The New Google-Amazon Overload

Is it high time to turn off our computers? Have wired campuses created a critical impasse of "information overload"? In "Knowing When to Log Off"in the April 22, 2005 Chronicle of Higher Education, Jeffrey R. Young asks whether we now devote so much time and attention to contemporary e-mail, online databases, and electronic texts that we are in serious danger of undermining our traditional habits of reading, researching, and thinking. Whatever the response by individual Poe scholars to these questions, it should be abundantly clear that the rapid and near-universal spread of contemporary (postmodern?) digital literacy in the last decade threatens is altering modern print culture -- just as that print culture had once altered medieval manuscript culture, and even as writing itself had once threatened classical speech and memory. Surely the novelty of quick and free scholarly information has not yet worn off, and computer addiction (and its opposite, computer avoidance) is far from unknown. But in this column I would like to reach for a balance between the extremes of logging on too much and never logging on. Is it possible to log on intelligently, to enjoy the benefits and avoid the dangers? The first step is to recognize that Poe in cyberspace has expanded in extraordinary ways in the last few months thanks to the two big players to watch, Google and Amazon.

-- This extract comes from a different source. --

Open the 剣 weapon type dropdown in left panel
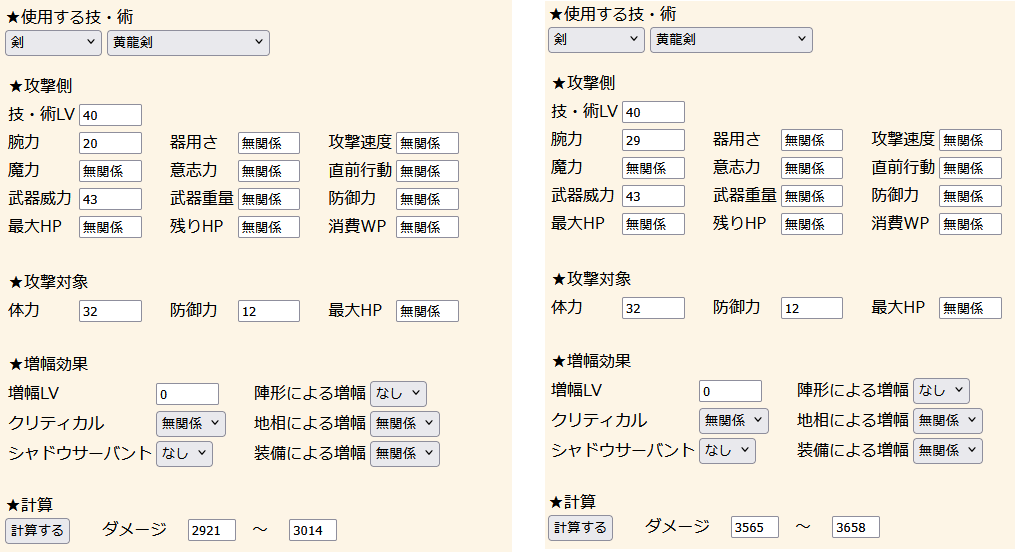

The ultimate tribute to the success of Google as a search engine is that "google"is now a common verb in conversation. A search yesterday for "Edgar Allan Poe"on Google produced an astonishing report of 1,270,000 hits on Google and a similar 1,250,000 hits on Yahoo. The same search today produced 872,000 hits on Google and 1,210,000 hits on Yahoo. But these numbers have little practical meaning apart from bragging rights. For one thing, at a generous 100 hits a day it would take 24 years to browse the Google offering, assuming no changes took place during that time. For another, only a tiny fraction of the claimed hits can be displayed in sequence in any one session, since the browser simply stops after 805 hits on Google and 979 on Yahoo (try it yourself). But in practice most searchers confine themselves to the first few screens, generally containing only a few dozen hits. Nevertheless, the million potential hits are out there and can be targeted by narrowing the search to "Edgar Allan Poe criticism"(322,000 hits), "Edgar Allan Poe Eureka criticism"(4,400 hits) or "Edgar Allan Poe Eureka postmodern criticism"(206 hits).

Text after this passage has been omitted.